# Что требуется:
Где, согласно тексту для чтения, стоял ростомер с отверстием для дула?

# Текст для чтения:
= = =

Как говорится, отделили пшеницу от плевел...

4. "ЗАТЫЛКОМ К РОСТОМЕРУ"

"Помилованная" В. ПАНОВА и приговоренный В. ГРОССМАН.

Массовый расстрел еврейских писателей. Выбор Ильи ЭРЕНБУРГА.

-- Как живете? -- спросил у однажды зимой сорок девятого года вполне благополучного писателя К.

-- Как? Как и все! -- отозвался он со своей одесской живостью. -Затылком к ростомеру..

Мы шли по пустынному Москворецкому мосту; К. объяснил под свист ледяного ветра, то и дело озираясь, не подслушивают ли.

В концлагере под Веймаром был ростомер с отверстием для дула. Заключенного приставляли к нему затылком, будто бы измерять рост. И стреляли в затылок.

Вот и я... Опубликуешь что-либо -- ставят к ростомеру. Ждешь в холодном поту, то ли отмеряют, какую премию дать: первую -- вторую -- третью степень признания. То ли грянет выстрел...

Ставили "затылком к ростомеру" и Веру Панову.

= = =

# Предоставленные данные:
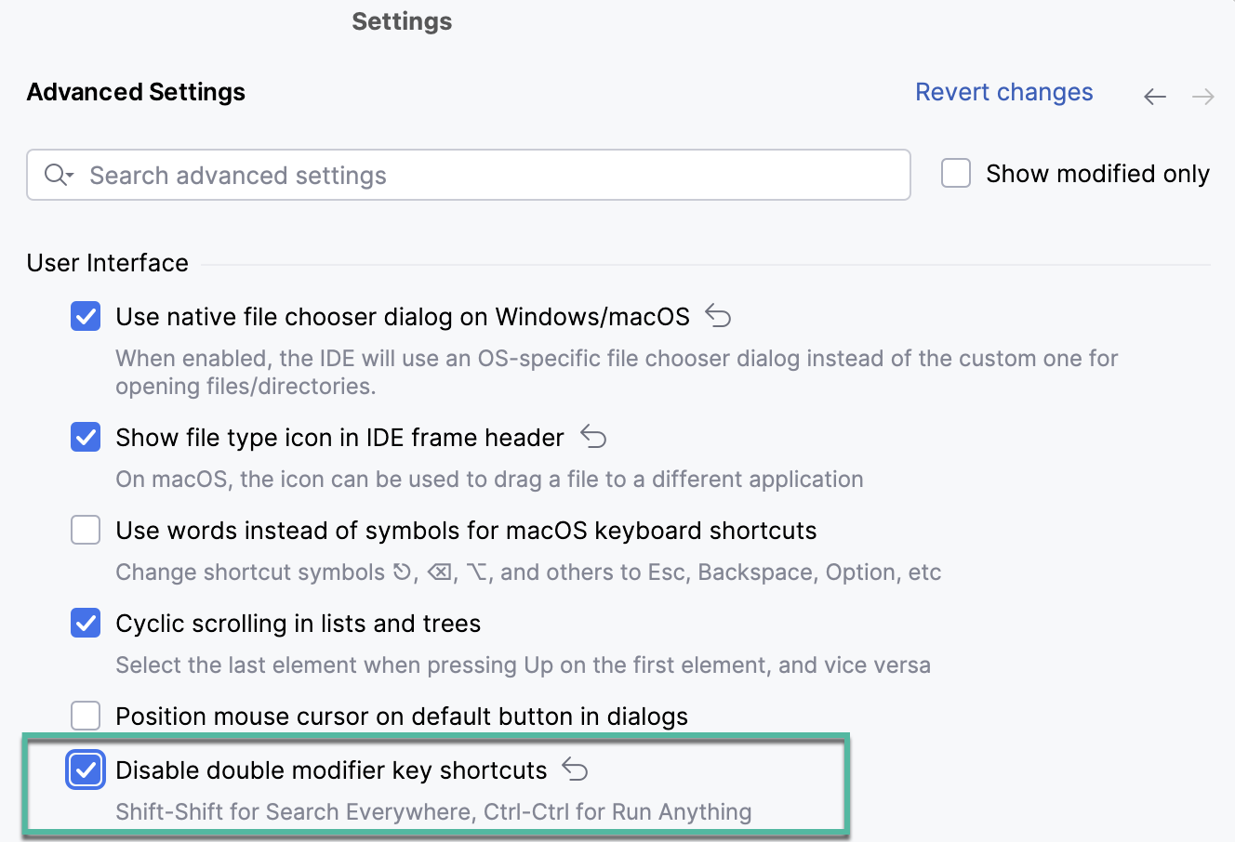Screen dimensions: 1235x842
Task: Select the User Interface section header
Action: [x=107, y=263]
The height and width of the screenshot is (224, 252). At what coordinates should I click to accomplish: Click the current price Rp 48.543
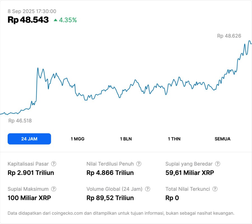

= = =

# Результат задания:
В концлагере под Веймаром.